England to make their mark on US in World Cup opener
England have been urged to lay down a World Cup marker when they take on the United States in their opening Group C match on Saturday.
Rustenburg: England have been urged to lay down a World Cup marker when they take on the United States in their opening Group C match on Saturday.
Steven Gerrard, who will captain the side in the absence of the injured Rio Ferdinand, believes Fabio Capello’s squad are ready to make a major impression on the tournament and the Liverpool midfielder underlined the importance of a positive start.
“The first game is always important,” he said. “It is important to stamp your mark on the tournament and let everyone know what you are about.”
Well-organised and resilient, the Americans represent England’s toughest opponents in a group that also includes Slovenia and Algeria.
“They are a good side but if we can get off to a good start and take maximum points I think everyone will take note,” Gerrard added.
“As a team the USA are very hard-working, very fit and physical. They will be trying to deny us time and space on the ball.
“They know we have quality on the ball. We are expecting to be pressed really quickly. I’m sure it will be a good physical battle but we are very confident we can win the match.
“I’m sure they are a lot more worried about us.”
An impressive run of nine wins from ten qualifiers, during which they scored 34 goals, had raised hopes that, with the benefit of Capello’s winning pedigree, England will be able to go beyond the quarter-final barrier at which they fell in the last two World Cups.
Recent weeks however have not been encouraging for the tens of thousands of England fans who have flown into South Africa.
The performances in friendly wins over Mexico and Japan have been some way short of convincing, the loss of Ferdinand is a significant one and Gareth Barry, a pivotal player under Capello, will not be risked on Saturday, having only just recovered from an ankle injury.

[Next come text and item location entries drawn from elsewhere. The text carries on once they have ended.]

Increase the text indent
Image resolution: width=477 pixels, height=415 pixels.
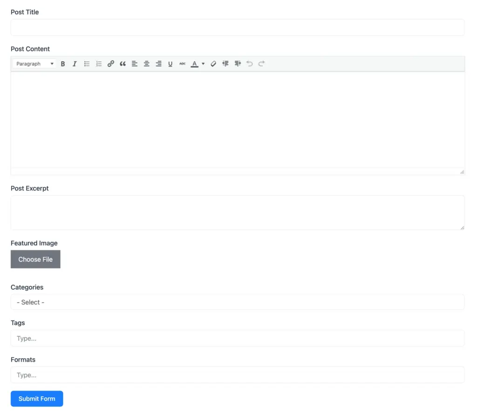[225, 64]
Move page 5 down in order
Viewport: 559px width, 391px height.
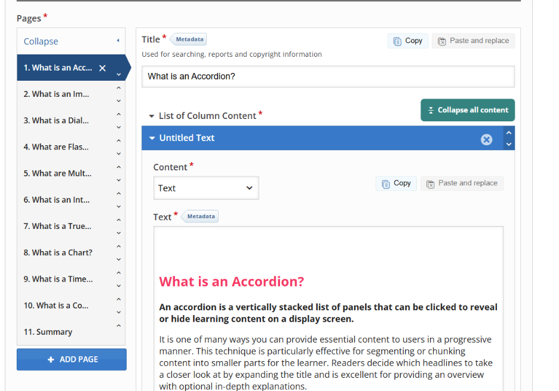(x=118, y=180)
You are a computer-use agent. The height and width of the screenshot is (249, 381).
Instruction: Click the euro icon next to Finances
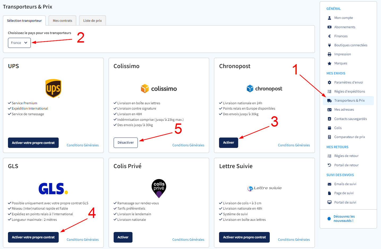click(x=329, y=36)
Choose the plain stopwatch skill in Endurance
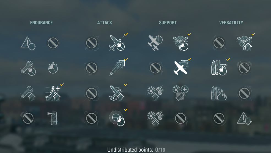 53,68
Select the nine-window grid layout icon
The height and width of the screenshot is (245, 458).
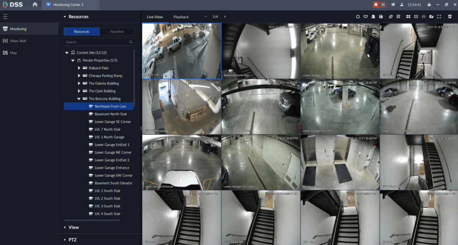point(416,17)
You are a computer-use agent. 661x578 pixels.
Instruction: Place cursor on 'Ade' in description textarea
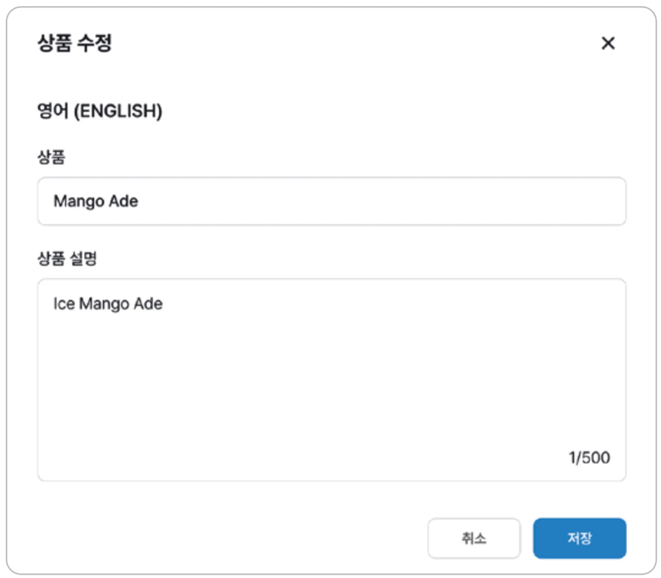148,304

The United States’ quality was underlined by their run to the final of last year’s Confederations Cup in South Africa and AC Milan defender Oguchi Onyewu dismissed suggestions that Bob Bradley’s squad would happily settle for a draw.
“Our results last summer gained us a little more respect around the world and it gives you confidence you can compete with the best.
“The World Cup is a different monster of course and England are a good team but our expectation will still be to get a win.
“We will not be trying to frustrate them for as long as possible and trying to snatch a goal. We want to attack well as well as defend well and if we play the way we know we can we will have chances.”
Barry’s absence will force England to field a reshuffled midfield in which Gerrard will be asked to play in a deeper role than he has been accustomed to of late, reprising a central partnership with Frank Lampard that has previously always added up to less than the sum of the two individuals’ talents.
That will mean Joe Cole coming in on the left with a brief to get forward and link with Wayne Rooney.
Cole was one of the few England players to do himself justice in Germany four years ago, when England went out after a quarter-final penalty shoot-out defeat by Portugal having failed to live up to all the hype that surrounded a supposedly golden generation of players.
Four years on, England’s hopes are in the hands of essentially the same group, but -- older and possibly wiser -- Gerrard and his team-mates appear confident that, under Capello’s guidance, this time could be different.
“This squad has got the experience of being in tournaments before, it’s got a fit Wayne Rooney, a fit Steven Gerrard and everyone is coming to that right age,” said Joe Cole. “If we can have that bit of luck that you are going to need, then we can go all the way.”
That theme was echoed by Gerrard. “Everyone is desperate to do well, he said. “We want to deliver at this tournament. We feel as if we’ve under-achieved over the years with the players we have got.
“I look around the squad and that gives me confidence.
“But it is easy to talk the talk. The difficult thing is to go out there and walk the walk.”
Key To Match
Wayne Rooney (ENG) v Jay DeMerit (USA)
If England are to go deep into the knockout stages of this tournament, it is widely accepted that Rooney must be at his best and stay on the pitch. A red card in the 2006 quarter-final proved fatal to their chances of getting past Portugal.
Saturday’s match will provide the first indicator of whether Rooney is ready to deliver, in terms of form, fitness and discipline. DeMerit’s job will be to stop him and, despite their denials, the Watford centre-back and his fellow defenders will inevitably do their best to wind up England’s talisman.